Further, the method steps of surface shape optimization described in step 3 are as follows:

1) After deriving the Zernike standard polynomial coefficient C _ij of the sub-item representation, calculate the sum of the squares of the Zernike coefficients for all fields of view where 4≤j≤37;

2) Find the maximum term of the sum of squares of Zernike coefficients, denoted as P _m ;

3) Find the free term x ^m y ⁿ of the XY polynomial corresponding to the maximum term P _m ;

4) Determine whether m in the free term x ^m y ⁿ of the XY polynomial corresponding to the largest term P _m is an even number, and has not been used as an optimization variable. If these two conditions are met, then go to step 6), if not, go to to step 5);

5) Remove the Zernike term P _m , find out the maximum term of the square sum of coefficients in the remaining items, and denote it as P _m ;

6) Set x ^m y ⁿ as optimization variable.

Further, the method steps of field of view optimization described in step 3 are as follows:

1) Optimizing the field of view of the system, deriving the Zernike standard polynomial coefficient C _ij of the sub-item representation, and calculating the sum of the squares of the Zernike standard polynomial coefficients of a single field of view

2) Calculate the average value of the RMS value of each field of view

3) Calculate the square sum Q _i of each Zernike standard polynomial coefficient of a single field of view and divide it by the average value A of the square sum to obtain W _i =Q _i /A _, and take Wi as the optimization weight of each field of view.

Compared with the prior art, the present invention has significant advantages in that:

(1) Large field of view: Compared with other free-form surface off-axis reflective optical system design methods, this method can expand the field of view during the optimization process, so a larger field of view can be obtained;

(2) Fast optimization speed: This method combines surface shape optimization and field of view optimization to optimize the system, which can greatly increase the optimization speed and improve the optimization efficiency;

(3) Aberration targeting: This method combines the relationship between Zernike polynomials and XY polynomials to correct specific aberration items, and the optimization process is aberration-specific;

(4) Guidance: Since other free-form surface off-axis reflective optical system design methods do not disclose specific operation steps, this paper discloses specific operation steps, which are instructive for optical system design.

Description of drawings

Fig. 1 is a schematic diagram of the structural limitations of the present invention.

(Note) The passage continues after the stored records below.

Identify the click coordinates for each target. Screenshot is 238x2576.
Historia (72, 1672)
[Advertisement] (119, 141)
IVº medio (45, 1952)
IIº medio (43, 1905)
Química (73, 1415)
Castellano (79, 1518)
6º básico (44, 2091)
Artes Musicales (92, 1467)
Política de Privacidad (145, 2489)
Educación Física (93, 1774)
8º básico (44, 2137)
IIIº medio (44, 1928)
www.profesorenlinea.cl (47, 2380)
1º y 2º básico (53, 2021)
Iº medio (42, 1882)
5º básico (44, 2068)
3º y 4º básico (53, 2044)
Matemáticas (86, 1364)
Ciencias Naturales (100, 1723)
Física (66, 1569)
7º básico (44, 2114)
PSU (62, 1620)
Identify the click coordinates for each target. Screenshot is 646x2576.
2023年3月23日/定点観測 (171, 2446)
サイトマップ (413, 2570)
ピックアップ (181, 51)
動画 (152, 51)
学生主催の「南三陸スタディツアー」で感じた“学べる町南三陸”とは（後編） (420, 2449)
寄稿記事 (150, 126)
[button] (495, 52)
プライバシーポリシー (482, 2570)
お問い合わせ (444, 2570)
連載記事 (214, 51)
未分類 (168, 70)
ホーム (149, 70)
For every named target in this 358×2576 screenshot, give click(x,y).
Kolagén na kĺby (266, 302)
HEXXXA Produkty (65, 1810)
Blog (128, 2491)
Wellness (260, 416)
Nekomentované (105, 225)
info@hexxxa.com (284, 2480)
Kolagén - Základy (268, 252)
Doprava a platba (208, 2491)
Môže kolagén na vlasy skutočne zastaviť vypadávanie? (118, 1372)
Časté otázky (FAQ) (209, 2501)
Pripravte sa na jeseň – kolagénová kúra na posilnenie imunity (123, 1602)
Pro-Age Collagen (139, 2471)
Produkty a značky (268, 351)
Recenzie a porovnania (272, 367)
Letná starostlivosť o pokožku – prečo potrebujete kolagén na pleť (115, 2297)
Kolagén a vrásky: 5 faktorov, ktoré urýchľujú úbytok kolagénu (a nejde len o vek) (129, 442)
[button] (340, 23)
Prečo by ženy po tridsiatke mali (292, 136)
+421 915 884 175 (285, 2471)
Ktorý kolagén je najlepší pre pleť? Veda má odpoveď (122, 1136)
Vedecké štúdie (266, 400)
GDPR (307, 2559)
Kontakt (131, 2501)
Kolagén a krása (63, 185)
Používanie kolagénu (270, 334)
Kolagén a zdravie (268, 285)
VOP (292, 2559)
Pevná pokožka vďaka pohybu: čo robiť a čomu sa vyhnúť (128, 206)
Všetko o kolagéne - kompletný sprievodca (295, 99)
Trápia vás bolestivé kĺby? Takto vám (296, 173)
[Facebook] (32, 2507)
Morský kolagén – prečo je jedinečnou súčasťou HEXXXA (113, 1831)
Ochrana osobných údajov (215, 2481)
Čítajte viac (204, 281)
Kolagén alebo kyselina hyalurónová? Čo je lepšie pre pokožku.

Fig. 2 is a schematic diagram of the field of view expansion of the present invention.

FIG. 3 is a system structure diagram showing the simulation results of Embodiment 1 of the present invention.

FIG. 4 is a graph of the modulation transfer function during the system optimization process of the simulation results of Embodiment 1 of the present invention.

FIG. 5 is a flow chart of the design method of the free-form surface off-axis reflective optical system combining surface shape optimization and field of view optimization strategies according to the present invention.

detailed description

The present invention will be described in further detail below in conjunction with the accompanying drawings.

With reference to Figures 1 to 5, the present invention combines the surface shape and field of view optimization strategy for the free-form surface optical system optimization method, the method steps are as follows:

Step 1. Establish the initial structure of off-axis three counters:

Referring to the example of the off-axis three-mirror optical system, select an initial structure of the coaxial three-mirror optical system;

Step 2. Combining with Figure 1, carry out structural restrictions on the initial structure of the off-axis three counters:

On the basis of the coaxial reflective optical system, the off-axis processing is carried out, and the macro language corresponding to the optical system that limits light occlusion is used to call it in the evaluation function to control the structure of the system, and the initial structure and initial structure of the off-axis system are obtained. field of view;

Step 3. Combining the optimization variables added by the surface shape optimization and the field of view weight of the field of view optimization, the system is optimized for surface shape and field of view;

Step 4. Determine whether the optimization result meets the requirements of the technical indicators. If it does not meet the requirements of the current field of view, go to step 3 to continue to optimize the surface shape and field of view of the system; Field expansion, as shown in Figure 2, and then go to step 3 to optimize the system in combination with the field of view and surface shape; if the current field of view index requirements are met and the field of view range meets the index requirements, then the optimization ends.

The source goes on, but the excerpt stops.